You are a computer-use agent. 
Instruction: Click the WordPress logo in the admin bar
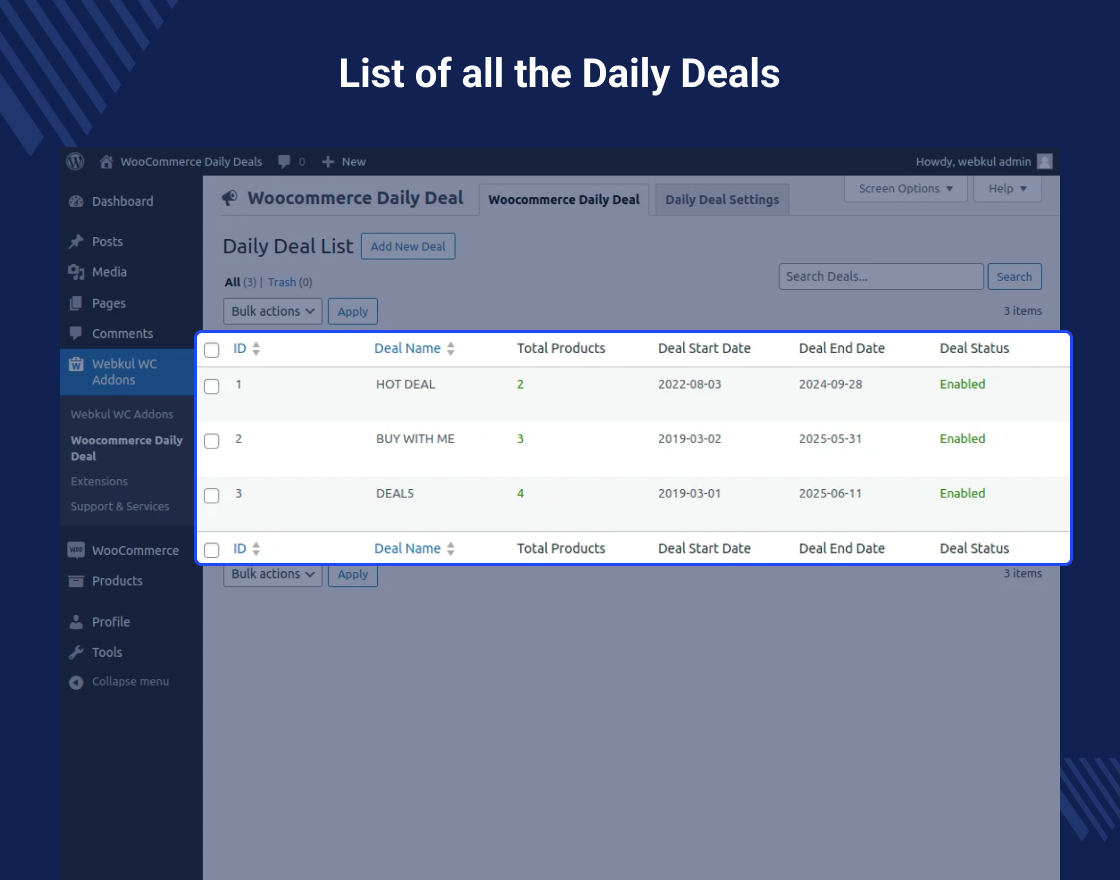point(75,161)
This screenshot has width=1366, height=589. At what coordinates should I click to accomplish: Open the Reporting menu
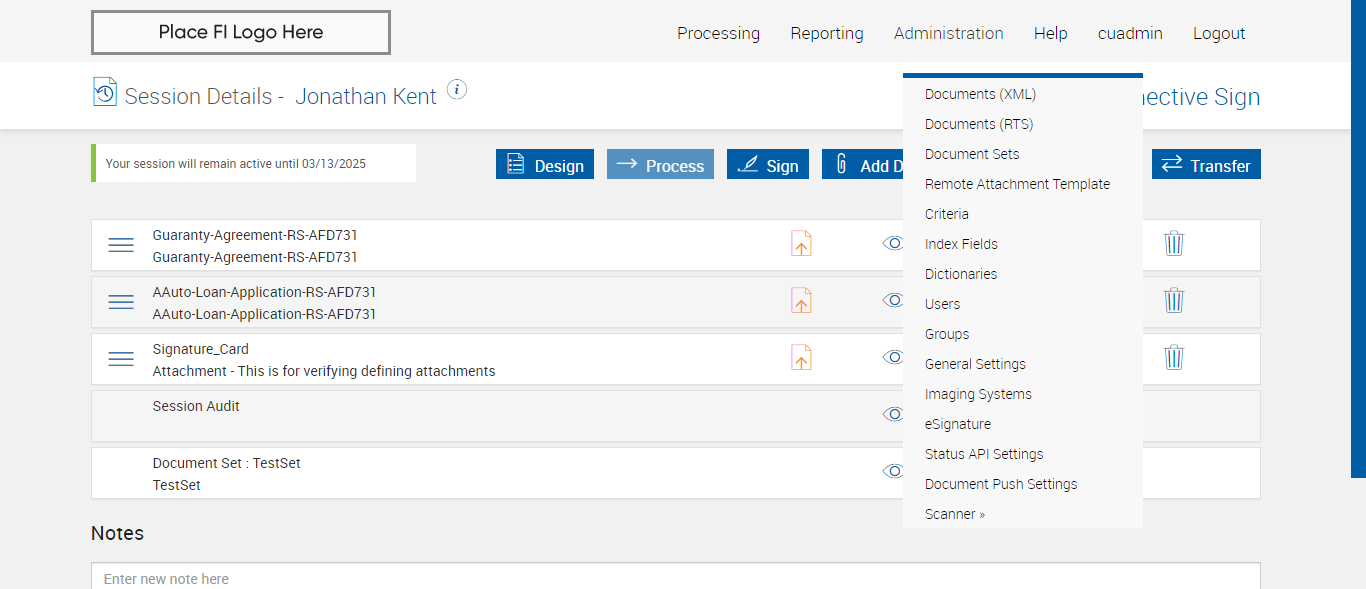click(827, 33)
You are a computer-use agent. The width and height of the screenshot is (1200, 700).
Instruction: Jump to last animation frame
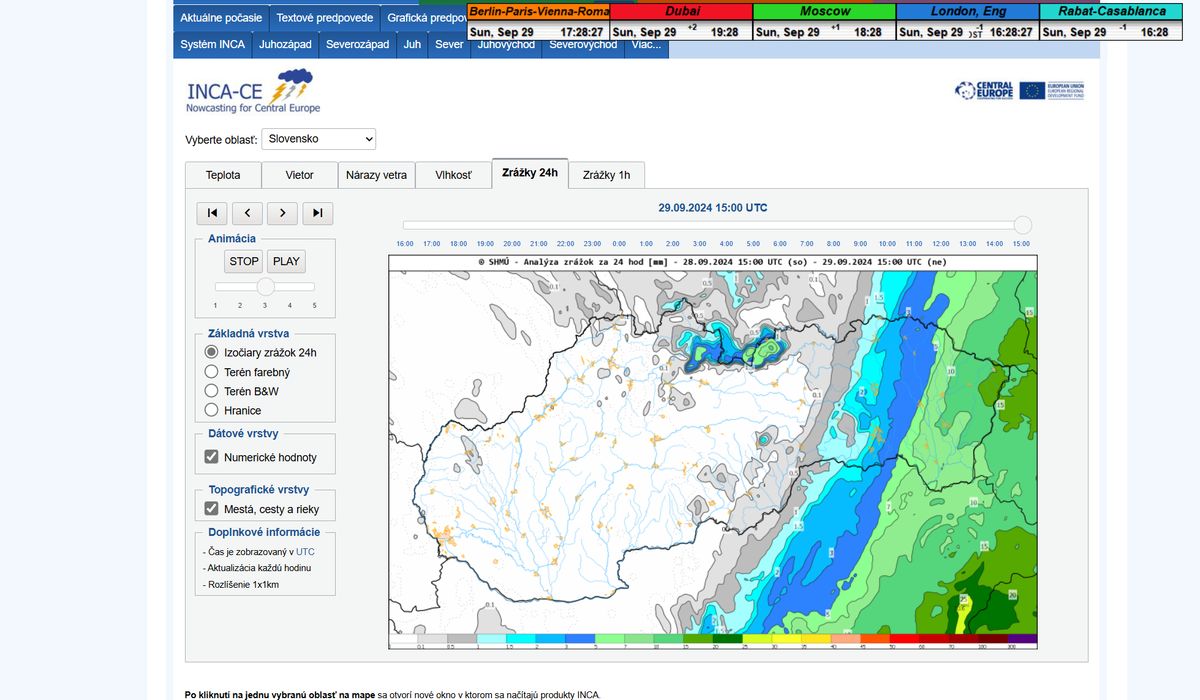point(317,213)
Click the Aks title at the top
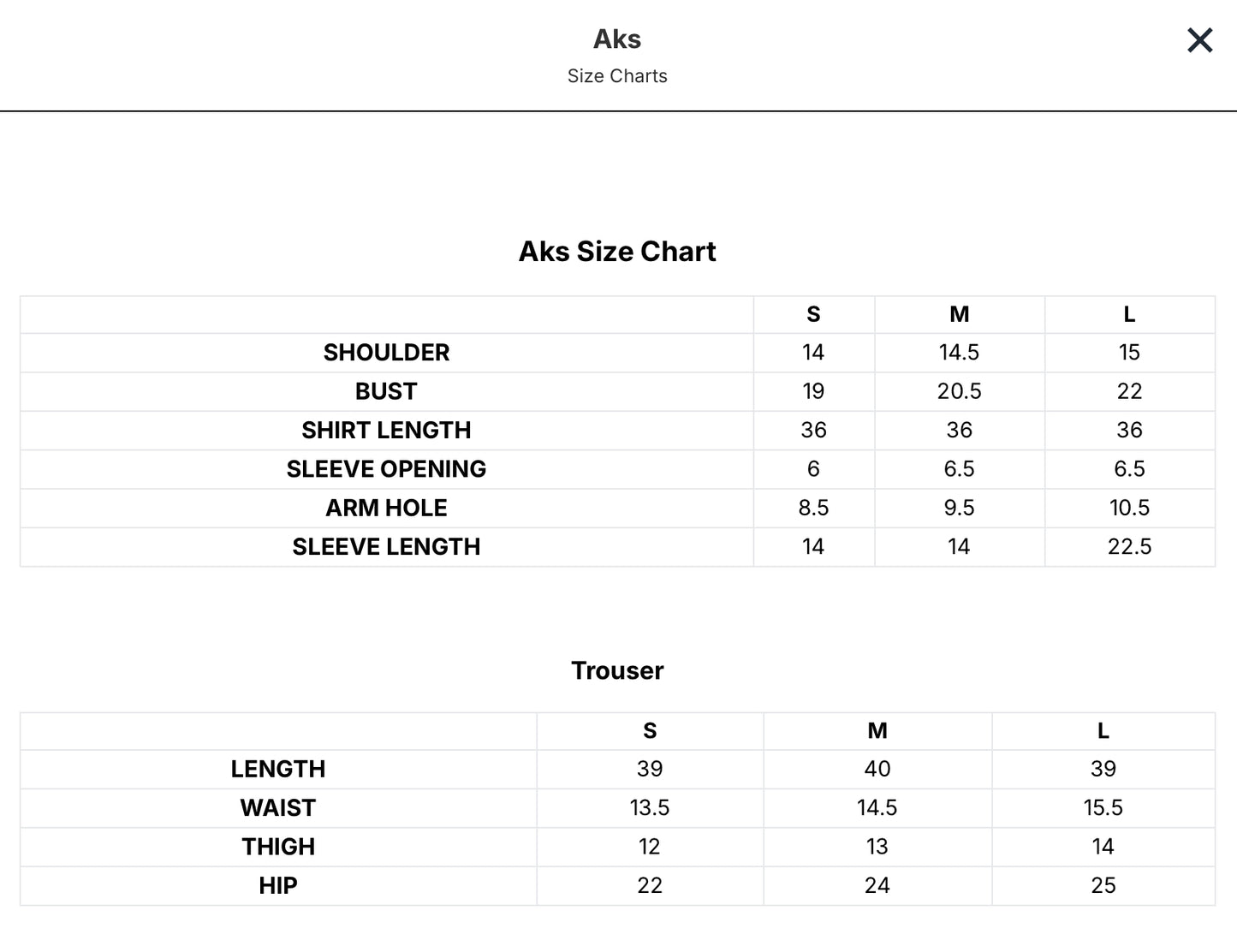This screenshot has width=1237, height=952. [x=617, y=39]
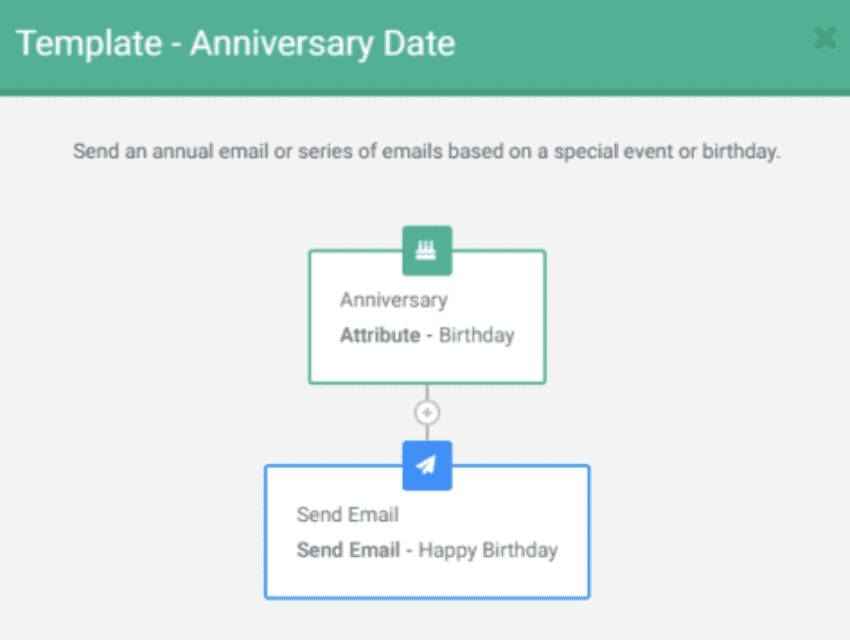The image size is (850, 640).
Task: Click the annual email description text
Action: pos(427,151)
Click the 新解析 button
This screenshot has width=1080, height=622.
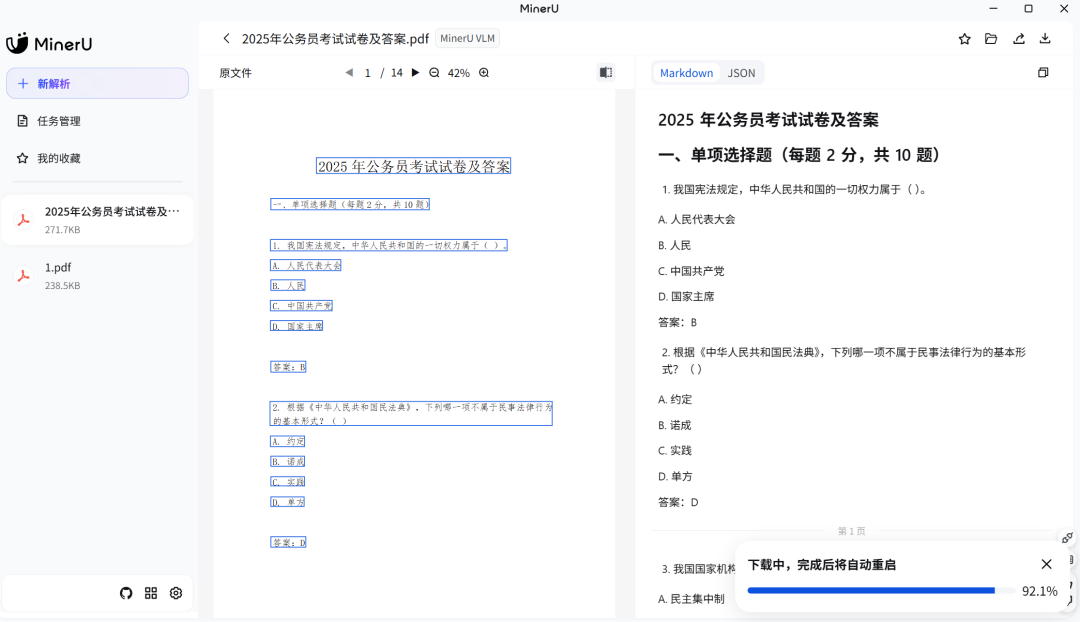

* _Problem requirements_
Repeat each line of the material exactly, please, and skip every picture.

* _Output below_
You are a computer-use agent. 
Instruction: Click the WordPress logo in the admin bar
point(75,161)
This screenshot has width=1366, height=589. At what coordinates should I click to accomplish: Open the Reporting menu
click(827, 33)
You are a computer-use agent. The width and height of the screenshot is (1200, 700).
Instruction: Jump to last animation frame
point(317,213)
Click the Aks title at the top
This screenshot has width=1237, height=952. [x=617, y=39]
The image size is (850, 640).
Task: Click the annual email description text
Action: pos(427,151)
Click the 新解析 button
This screenshot has width=1080, height=622.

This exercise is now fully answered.